According to the AAMC, “Black patients account for just 5% of clinical trial participants in the United States, while White patients make up the vast majority.” There are several factors to account for this wide discrepancy in diversity within trials, such as location and financial restrictions. However, although this knowledge is widely known, more steps need to be taken to break down the barriers that stop patients, especially minorities, participating.
The same article describes some of the ways companies are trying to expand their trials to recruit a wider demographic of participants, such as changing locations and representation within them. However, there is still more to be done around really understanding what life is like for patients once they step out of the clinic and return to their real-world lives.
The first step towards breaking down those barriers is to start listening to patients from all walks of life. To establish what more can be done to make them feel willing and open to put their health in your hands.

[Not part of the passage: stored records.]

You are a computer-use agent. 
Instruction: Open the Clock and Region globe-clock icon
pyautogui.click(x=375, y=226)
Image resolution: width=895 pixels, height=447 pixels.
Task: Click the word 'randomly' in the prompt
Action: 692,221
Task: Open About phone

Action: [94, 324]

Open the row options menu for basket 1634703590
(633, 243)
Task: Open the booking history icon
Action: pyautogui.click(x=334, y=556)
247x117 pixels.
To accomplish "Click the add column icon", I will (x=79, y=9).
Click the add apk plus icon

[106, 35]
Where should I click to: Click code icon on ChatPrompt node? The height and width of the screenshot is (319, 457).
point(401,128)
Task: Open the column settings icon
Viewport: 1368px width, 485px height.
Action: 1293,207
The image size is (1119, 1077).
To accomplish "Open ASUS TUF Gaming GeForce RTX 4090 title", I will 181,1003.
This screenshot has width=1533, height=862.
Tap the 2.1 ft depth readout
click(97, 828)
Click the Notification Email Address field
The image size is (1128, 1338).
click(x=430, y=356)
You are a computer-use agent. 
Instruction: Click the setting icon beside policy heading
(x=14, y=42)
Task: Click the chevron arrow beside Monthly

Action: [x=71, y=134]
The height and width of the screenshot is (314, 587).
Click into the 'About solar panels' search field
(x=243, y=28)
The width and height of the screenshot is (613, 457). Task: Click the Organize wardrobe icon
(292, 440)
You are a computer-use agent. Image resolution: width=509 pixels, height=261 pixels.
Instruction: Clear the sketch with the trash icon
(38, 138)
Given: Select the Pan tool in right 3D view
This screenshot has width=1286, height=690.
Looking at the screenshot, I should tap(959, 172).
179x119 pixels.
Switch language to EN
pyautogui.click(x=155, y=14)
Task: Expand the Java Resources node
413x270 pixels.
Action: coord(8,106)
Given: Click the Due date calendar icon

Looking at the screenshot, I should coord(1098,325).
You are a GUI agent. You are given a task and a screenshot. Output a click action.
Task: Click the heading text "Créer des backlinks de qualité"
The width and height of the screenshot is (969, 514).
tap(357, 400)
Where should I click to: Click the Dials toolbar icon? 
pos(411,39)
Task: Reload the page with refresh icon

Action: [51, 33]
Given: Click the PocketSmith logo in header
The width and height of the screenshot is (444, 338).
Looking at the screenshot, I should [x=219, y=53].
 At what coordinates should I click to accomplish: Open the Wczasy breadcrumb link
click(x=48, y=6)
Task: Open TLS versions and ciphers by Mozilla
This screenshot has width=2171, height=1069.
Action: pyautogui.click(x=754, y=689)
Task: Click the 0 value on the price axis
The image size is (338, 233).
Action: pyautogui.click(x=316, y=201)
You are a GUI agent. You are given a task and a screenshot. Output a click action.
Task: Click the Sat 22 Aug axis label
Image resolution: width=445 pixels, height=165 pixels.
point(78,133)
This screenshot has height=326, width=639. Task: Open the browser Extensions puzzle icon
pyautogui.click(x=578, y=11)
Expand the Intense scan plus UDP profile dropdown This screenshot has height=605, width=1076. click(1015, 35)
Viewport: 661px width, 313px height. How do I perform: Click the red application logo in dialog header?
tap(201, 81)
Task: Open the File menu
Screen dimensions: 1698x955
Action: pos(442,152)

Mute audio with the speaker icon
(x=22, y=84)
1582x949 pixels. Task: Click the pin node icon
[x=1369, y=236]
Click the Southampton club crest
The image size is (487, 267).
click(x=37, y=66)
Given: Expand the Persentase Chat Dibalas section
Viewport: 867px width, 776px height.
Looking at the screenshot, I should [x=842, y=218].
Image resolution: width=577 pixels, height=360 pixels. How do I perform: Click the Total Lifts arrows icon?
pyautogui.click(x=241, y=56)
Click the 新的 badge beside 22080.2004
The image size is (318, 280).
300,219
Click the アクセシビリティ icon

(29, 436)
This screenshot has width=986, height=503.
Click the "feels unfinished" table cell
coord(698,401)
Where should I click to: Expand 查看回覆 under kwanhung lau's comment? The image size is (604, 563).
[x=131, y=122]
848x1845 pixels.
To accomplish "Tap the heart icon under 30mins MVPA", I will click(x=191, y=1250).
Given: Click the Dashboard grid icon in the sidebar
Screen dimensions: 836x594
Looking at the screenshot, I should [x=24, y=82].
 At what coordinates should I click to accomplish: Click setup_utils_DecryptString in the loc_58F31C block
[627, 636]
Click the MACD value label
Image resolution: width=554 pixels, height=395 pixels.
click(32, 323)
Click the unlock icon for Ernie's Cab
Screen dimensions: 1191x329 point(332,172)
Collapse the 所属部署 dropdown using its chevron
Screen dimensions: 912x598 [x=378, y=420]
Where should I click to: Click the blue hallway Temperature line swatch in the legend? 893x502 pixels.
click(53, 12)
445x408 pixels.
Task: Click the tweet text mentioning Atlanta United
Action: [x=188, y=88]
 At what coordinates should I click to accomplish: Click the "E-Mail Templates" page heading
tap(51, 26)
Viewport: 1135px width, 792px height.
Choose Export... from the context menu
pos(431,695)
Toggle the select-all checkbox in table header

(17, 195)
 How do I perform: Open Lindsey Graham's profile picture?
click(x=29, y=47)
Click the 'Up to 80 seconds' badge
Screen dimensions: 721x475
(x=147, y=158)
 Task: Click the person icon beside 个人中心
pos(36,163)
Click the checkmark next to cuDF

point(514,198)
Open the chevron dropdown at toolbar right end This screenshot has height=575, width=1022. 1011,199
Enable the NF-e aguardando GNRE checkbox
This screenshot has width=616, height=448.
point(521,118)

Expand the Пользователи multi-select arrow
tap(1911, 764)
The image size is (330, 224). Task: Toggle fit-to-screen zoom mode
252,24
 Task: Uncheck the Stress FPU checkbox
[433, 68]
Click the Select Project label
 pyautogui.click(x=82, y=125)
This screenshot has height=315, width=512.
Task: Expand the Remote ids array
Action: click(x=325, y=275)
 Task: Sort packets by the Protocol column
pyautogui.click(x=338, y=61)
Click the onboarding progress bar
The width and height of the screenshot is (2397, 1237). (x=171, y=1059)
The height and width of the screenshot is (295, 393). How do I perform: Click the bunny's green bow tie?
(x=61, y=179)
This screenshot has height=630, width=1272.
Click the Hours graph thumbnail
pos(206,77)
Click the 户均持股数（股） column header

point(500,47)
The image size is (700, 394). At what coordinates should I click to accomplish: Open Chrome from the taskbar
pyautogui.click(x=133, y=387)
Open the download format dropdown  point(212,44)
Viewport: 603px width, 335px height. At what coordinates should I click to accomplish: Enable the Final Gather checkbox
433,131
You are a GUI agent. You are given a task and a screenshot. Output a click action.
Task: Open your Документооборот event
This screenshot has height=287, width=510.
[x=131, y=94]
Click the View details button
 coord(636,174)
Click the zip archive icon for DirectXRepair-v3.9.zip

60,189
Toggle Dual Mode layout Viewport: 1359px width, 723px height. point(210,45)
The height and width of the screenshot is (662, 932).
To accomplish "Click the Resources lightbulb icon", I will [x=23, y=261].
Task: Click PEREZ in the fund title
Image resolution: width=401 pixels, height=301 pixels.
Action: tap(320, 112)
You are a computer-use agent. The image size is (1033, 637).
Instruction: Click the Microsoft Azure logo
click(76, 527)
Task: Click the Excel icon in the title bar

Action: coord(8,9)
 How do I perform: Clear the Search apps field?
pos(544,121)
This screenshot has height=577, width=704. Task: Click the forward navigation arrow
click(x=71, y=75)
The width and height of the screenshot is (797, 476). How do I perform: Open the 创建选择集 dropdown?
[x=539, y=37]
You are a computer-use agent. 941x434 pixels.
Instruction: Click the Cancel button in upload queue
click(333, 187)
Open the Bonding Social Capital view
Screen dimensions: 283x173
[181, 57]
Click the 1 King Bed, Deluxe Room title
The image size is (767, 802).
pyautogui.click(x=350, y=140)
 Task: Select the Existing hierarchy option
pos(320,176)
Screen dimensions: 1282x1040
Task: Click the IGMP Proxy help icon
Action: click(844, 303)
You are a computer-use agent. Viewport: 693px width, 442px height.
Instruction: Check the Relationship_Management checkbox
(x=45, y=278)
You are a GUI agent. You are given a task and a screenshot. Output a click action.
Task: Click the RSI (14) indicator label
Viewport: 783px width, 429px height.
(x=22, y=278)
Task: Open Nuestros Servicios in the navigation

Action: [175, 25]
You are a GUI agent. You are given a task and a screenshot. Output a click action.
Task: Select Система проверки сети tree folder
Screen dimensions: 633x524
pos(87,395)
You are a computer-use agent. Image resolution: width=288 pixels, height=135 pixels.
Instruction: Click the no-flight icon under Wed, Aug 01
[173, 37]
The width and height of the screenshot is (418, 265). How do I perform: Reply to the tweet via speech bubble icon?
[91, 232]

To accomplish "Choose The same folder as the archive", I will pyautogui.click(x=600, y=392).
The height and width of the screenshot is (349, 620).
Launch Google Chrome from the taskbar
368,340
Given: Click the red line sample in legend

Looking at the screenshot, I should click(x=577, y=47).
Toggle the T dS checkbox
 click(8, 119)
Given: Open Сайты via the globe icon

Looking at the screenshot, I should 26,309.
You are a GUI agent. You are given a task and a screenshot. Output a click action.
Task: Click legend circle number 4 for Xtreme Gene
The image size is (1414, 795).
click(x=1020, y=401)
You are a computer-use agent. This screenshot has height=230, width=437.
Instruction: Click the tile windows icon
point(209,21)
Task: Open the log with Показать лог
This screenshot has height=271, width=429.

How does A Life in a Day fit in?
We have spent the last few months working with a variety of patients to identify the real-world impact of clinical trials. As we build our new Clinical Trials Experience, we aim to bring to life and demonstrate to participants what it’s really like for patients to embark on a trial, from the beginning of the recruitment process all the way through to the end of the trial.
Not only are we discussing the common issues of logistics, financials, and fears during the trial, but also how the responsibilities placed on patients seep into their lives outside of doctor’s visits. To better understand how trials become part of their home, work, and social lives.
The whole purpose of A Life in a Day is to integrate into your routine, make you become the patient and give you a better understanding of the real challenges patients are facing.
By experiencing what it’s like to be a patient on a trial, you can communicate to them that you are trying to refocus your trials on the patient journey by putting yourself directly in their shoes.
As all our experiences are built on the stories of real patients who want their stories to be told, A Life in a Day gives you the opportunity not just to listen to your patients, but live as one of them.